Saved entries

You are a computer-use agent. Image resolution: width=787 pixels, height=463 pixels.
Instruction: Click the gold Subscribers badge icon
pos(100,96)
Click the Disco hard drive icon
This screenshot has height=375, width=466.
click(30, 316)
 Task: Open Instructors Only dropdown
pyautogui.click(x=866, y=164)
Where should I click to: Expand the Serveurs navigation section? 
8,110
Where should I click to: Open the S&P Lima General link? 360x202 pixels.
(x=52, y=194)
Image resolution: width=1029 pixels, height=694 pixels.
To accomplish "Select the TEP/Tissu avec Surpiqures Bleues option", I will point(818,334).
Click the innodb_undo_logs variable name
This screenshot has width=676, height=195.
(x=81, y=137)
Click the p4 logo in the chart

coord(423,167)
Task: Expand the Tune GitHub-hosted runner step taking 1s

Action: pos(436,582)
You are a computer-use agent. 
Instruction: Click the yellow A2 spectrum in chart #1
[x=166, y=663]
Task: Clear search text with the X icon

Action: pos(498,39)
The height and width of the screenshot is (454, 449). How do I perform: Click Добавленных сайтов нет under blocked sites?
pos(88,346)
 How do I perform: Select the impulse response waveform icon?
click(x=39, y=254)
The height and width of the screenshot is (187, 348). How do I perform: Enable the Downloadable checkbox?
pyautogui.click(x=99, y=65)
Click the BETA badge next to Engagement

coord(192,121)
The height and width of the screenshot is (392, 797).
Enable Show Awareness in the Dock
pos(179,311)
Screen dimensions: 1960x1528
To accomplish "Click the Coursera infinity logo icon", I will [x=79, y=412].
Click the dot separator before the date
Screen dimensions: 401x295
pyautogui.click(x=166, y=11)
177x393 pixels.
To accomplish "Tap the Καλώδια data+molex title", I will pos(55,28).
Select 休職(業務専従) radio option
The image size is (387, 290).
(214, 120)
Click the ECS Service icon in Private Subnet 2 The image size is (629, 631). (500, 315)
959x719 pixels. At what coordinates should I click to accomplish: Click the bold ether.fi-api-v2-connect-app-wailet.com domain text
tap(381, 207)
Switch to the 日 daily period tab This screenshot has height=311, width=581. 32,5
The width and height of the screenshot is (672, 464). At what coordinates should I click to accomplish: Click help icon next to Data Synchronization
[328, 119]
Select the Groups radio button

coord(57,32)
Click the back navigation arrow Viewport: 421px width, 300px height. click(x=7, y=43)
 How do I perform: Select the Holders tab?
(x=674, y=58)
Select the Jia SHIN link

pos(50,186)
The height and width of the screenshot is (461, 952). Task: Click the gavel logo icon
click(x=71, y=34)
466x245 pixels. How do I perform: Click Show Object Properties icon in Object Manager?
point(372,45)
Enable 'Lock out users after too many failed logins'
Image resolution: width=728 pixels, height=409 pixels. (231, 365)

- _Task instructions_: Please express every line of the rows above as a Markdown table with the columns Number and Line, numbering the lines in order and leaving out blank lines.

- _Result for this task_:
| Number | Line |
|---|---|
| 1 | You are a computer-use agent. Image resolution: width=787 pixels, height=463 pixels. |
| 2 | Instruction: Click the gold Subscribers badge icon |
| 3 | pos(100,96) |
| 4 | Click the Disco hard drive icon |
| 5 | This screenshot has height=375, width=466. |
| 6 | click(30, 316) |
| 7 |  Task: Open Instructors Only dropdown |
| 8 | pyautogui.click(x=866, y=164) |
| 9 | Where should I click to: Expand the Serveurs navigation section?  |
| 10 | 8,110 |
| 11 | Where should I click to: Open the S&P Lima General link? 360x202 pixels. |
| 12 | (x=52, y=194) |
| 13 | Image resolution: width=1029 pixels, height=694 pixels. |
| 14 | To accomplish "Select the TEP/Tissu avec Surpiqures Bleues option", I will point(818,334). |
| 15 | Click the innodb_undo_logs variable name |
| 16 | This screenshot has width=676, height=195. |
| 17 | (x=81, y=137) |
| 18 | Click the p4 logo in the chart |
| 19 | coord(423,167) |
| 20 | Task: Expand the Tune GitHub-hosted runner step taking 1s |
| 21 | Action: pos(436,582) |
| 22 | You are a computer-use agent.  |
| 23 | Instruction: Click the yellow A2 spectrum in chart #1 |
| 24 | [x=166, y=663] |
| 25 | Task: Clear search text with the X icon |
| 26 | Action: pos(498,39) |
| 27 | The height and width of the screenshot is (454, 449). How do I perform: Click Добавленных сайтов нет under blocked sites? |
| 28 | pos(88,346) |
| 29 |  How do I perform: Select the impulse response waveform icon? |
| 30 | click(x=39, y=254) |
| 31 | The height and width of the screenshot is (187, 348). How do I perform: Enable the Downloadable checkbox? |
| 32 | pyautogui.click(x=99, y=65) |
| 33 | Click the BETA badge next to Engagement |
| 34 | coord(192,121) |
| 35 | The height and width of the screenshot is (392, 797). |
| 36 | Enable Show Awareness in the Dock |
| 37 | pos(179,311) |
| 38 | Screen dimensions: 1960x1528 |
| 39 | To accomplish "Click the Coursera infinity logo icon", I will [x=79, y=412]. |
| 40 | Click the dot separator before the date |
| 41 | Screen dimensions: 401x295 |
| 42 | pyautogui.click(x=166, y=11) |
| 43 | 177x393 pixels. |
| 44 | To accomplish "Tap the Καλώδια data+molex title", I will pos(55,28). |
| 45 | Select 休職(業務専従) radio option |
| 46 | The image size is (387, 290). |
| 47 | (214, 120) |
| 48 | Click the ECS Service icon in Private Subnet 2 The image size is (629, 631). (500, 315) |
| 49 | 959x719 pixels. At what coordinates should I click to accomplish: Click the bold ether.fi-api-v2-connect-app-wailet.com domain text |
| 50 | tap(381, 207) |
| 51 | Switch to the 日 daily period tab This screenshot has height=311, width=581. 32,5 |
| 52 | The width and height of the screenshot is (672, 464). At what coordinates should I click to accomplish: Click help icon next to Data Synchronization |
| 53 | [328, 119] |
| 54 | Select the Groups radio button |
| 55 | coord(57,32) |
| 56 | Click the back navigation arrow Viewport: 421px width, 300px height. click(x=7, y=43) |
| 57 |  How do I perform: Select the Holders tab? |
| 58 | (x=674, y=58) |
| 59 | Select the Jia SHIN link |
| 60 | pos(50,186) |
| 61 | The height and width of the screenshot is (461, 952). Task: Click the gavel logo icon |
| 62 | click(x=71, y=34) |
| 63 | 466x245 pixels. How do I perform: Click Show Object Properties icon in Object Manager? |
| 64 | point(372,45) |
| 65 | Enable 'Lock out users after too many failed logins' |
| 66 | Image resolution: width=728 pixels, height=409 pixels. (231, 365) |